Polisena L'altro agriturismo visto dall'alto, ph. Alex Persico

Alla ricerca dell’agriturismo vero e della mappa dei migliori agriturismi in Italia

Ne abbiamo citate tante di eccezioni, Contrada Bricconi, Cascina Lago Scuro, Pulicaro, Faraoni, Fiorida, Brite de Larieto, The Gardener. Potremmo senz’altro aggiungere Manuel Lombardi e Le Campestre per dare qualche indicazione anche al Sud. Ma ripromettendoci di compilare una quanto mai necessaria mappatura dei migliori agriturismi italiani chiediamo a Martinelli di chiudere questa indagine segnalandoci le sue scoperte degli ultimi anni: “Mi stanno sorprendendo alcuni operatori che sono usciti dalla comfort zone, facendo agriturismo vero, investendo sulla cucina dopo decenni e abbandonando la trappola del menu fisso. Il primo esempio che mi viene in mente è quello di Valli Unite a Costa Vescovato sui Colli Tortonesi che ha avuto una bella evoluzione; mi colpisce poi quello che sta succedendo alla Corte d’Aibo sui Colli Bolognesi in Valsamoggia, dove c’è una giovane chef che valorizza tantissimo il vegetale, così smontiamo anche l’equivoco secondo cui se c’è un agriturismo ci deve essere per forza una brace dove passa della carne. Poi c’è il ristoro agricolo della Fattoria Sardi a Lucca dove da qualche anno opera Damiano Donati, uno degli chef migliori della sua generazione con grande selezione di materie prime scelte per lo più nella Lucchesia.
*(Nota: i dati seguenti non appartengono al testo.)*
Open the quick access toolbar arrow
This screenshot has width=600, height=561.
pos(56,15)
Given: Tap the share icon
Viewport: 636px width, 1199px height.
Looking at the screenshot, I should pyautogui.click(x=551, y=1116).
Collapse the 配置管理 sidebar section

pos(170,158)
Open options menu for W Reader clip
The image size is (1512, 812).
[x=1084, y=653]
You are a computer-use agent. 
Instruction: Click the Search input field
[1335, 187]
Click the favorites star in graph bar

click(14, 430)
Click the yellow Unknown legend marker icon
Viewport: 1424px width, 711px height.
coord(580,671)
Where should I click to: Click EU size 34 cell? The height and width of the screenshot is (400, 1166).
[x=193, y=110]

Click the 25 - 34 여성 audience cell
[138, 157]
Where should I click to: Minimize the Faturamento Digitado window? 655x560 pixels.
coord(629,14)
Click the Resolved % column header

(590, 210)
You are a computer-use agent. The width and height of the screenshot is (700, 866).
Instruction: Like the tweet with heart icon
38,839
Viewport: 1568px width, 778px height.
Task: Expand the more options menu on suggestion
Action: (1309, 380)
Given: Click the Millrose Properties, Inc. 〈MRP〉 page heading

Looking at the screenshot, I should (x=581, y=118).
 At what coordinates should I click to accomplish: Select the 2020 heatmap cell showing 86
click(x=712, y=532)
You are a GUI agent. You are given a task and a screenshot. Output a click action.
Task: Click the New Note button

Una cucina interessante con un menu che cambia ogni mese a poco più di 50 euro. E aggiungo per finire l’esperimento di Polisena, un agriturismo vegetariano che è riuscito a convincere il proprio pubblico a lasciarsi guidare“. E voi, quando andate in agriturismo, vi sentite disposti a farvi guidare e a vivere l’esperienza di un agriturismo vero? E visto che in questa inchiesta l’espressione è emersa più volte, chissà che non ci siano gli spazi normativi per inventare una nuova dicitura per chi lavora in maniera inattaccabile: “agriturismo vero“.